_EXERCISE DIRECTIONS_
Transcribe the entries exactly as given and skip whatever images they hold.

Items from a data source
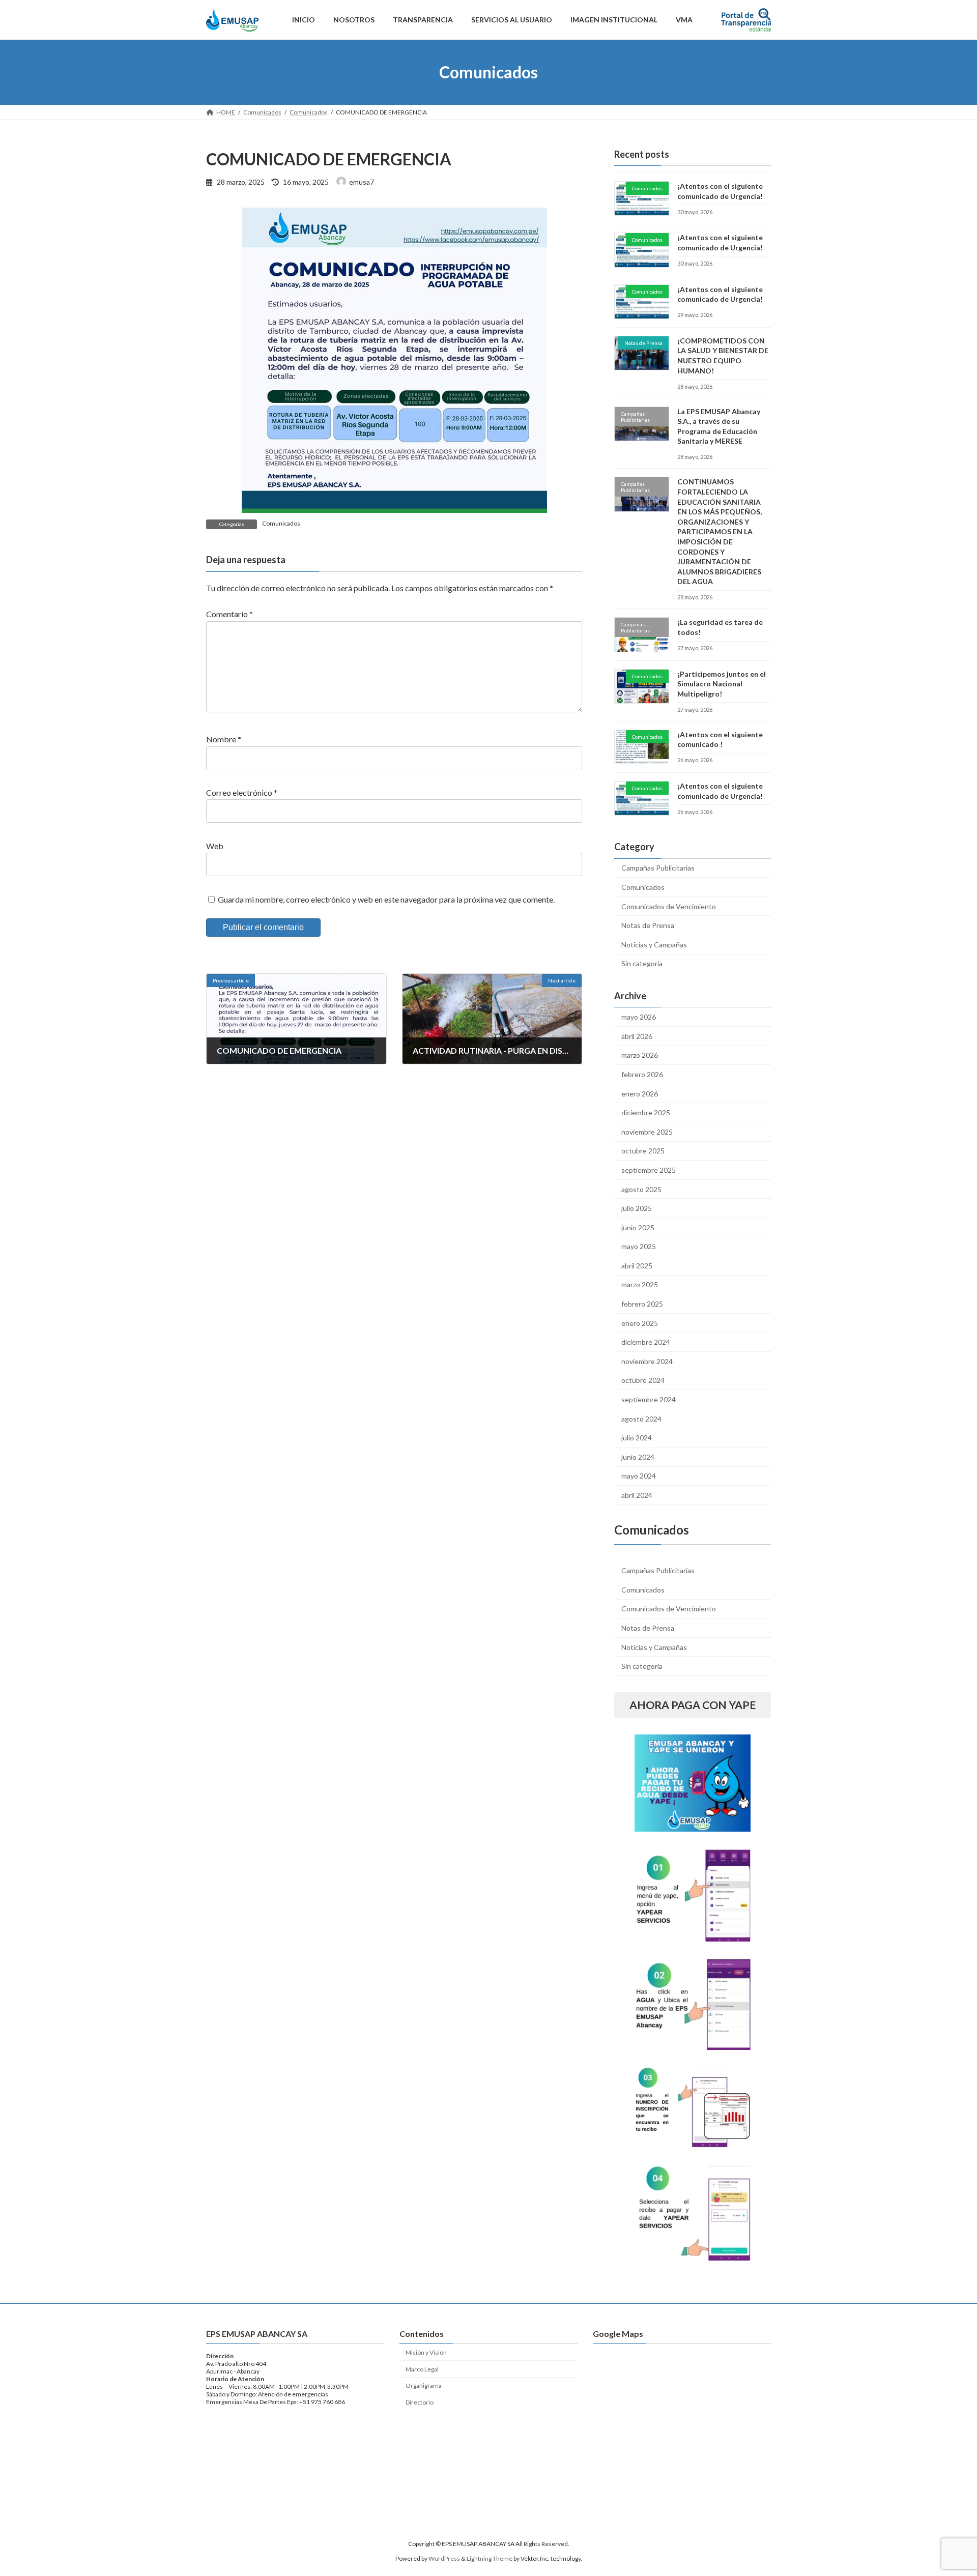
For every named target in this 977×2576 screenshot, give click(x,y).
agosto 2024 (641, 1418)
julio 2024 (636, 1437)
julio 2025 (636, 1208)
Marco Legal (422, 2369)
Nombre (223, 739)
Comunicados (281, 523)
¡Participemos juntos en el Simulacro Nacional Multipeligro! (721, 684)
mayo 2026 (638, 1016)
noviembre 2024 (647, 1361)
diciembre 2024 (645, 1342)
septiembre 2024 (648, 1399)
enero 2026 (639, 1093)
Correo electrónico (241, 793)
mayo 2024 (638, 1475)
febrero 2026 (642, 1074)
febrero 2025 (642, 1303)
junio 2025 (637, 1227)
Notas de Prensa (647, 925)
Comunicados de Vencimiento (668, 906)
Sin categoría (642, 963)
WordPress (444, 2558)
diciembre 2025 (645, 1112)
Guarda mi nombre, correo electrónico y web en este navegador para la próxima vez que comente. (386, 899)
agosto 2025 (641, 1188)
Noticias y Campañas (654, 944)
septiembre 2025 (648, 1170)
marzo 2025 (639, 1284)
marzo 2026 (639, 1055)
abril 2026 (636, 1036)
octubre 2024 (643, 1380)
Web (214, 846)
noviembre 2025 (647, 1131)
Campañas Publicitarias (658, 867)
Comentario (229, 614)
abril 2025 (636, 1265)
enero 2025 (639, 1323)
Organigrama (424, 2385)
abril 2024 (636, 1495)
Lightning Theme (489, 2558)
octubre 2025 (643, 1150)
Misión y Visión (426, 2352)
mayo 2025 (638, 1246)
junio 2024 (637, 1457)
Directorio (420, 2402)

_THE COMPLETED TASK_
For every named target in this 977×2576 screenshot, give click(x,y).
agosto 2024 (641, 1418)
julio 2024 (636, 1437)
julio 2025 (636, 1208)
Marco Legal (422, 2369)
Nombre (223, 739)
Comunicados (281, 523)
¡Participemos juntos en el Simulacro Nacional Multipeligro! (721, 684)
mayo 2026 (638, 1016)
noviembre 2024 (647, 1361)
diciembre 2024 (645, 1342)
septiembre 2024 (648, 1399)
enero 2026 (639, 1093)
Correo electrónico (241, 793)
mayo 2024 (638, 1475)
febrero 2026 (642, 1074)
febrero 2025 (642, 1303)
junio 2025 (637, 1227)
Notas de Prensa (647, 925)
Comunicados de Vencimiento (668, 906)
Sin categoría (642, 963)
WordPress (444, 2558)
diciembre 2025 (645, 1112)
Guarda mi nombre, correo electrónico y web en este navegador para la próxima vez que comente. (386, 899)
agosto 2025 (641, 1188)
Noticias y Campañas (654, 944)
septiembre 2025 (648, 1170)
marzo 2025 (639, 1284)
marzo 2026 (639, 1055)
abril 2026 (636, 1036)
octubre 2024 (643, 1380)
Web (214, 846)
noviembre 2025 (647, 1131)
Campañas Publicitarias (658, 867)
Comentario (229, 614)
abril 2025 (636, 1265)
enero 2025 (639, 1323)
Organigrama (424, 2385)
abril 2024 (636, 1495)
Lightning Theme (489, 2558)
octubre 2025 (643, 1150)
Misión y Visión (426, 2352)
mayo 2025 (638, 1246)
junio 2024 (637, 1457)
Directorio (420, 2402)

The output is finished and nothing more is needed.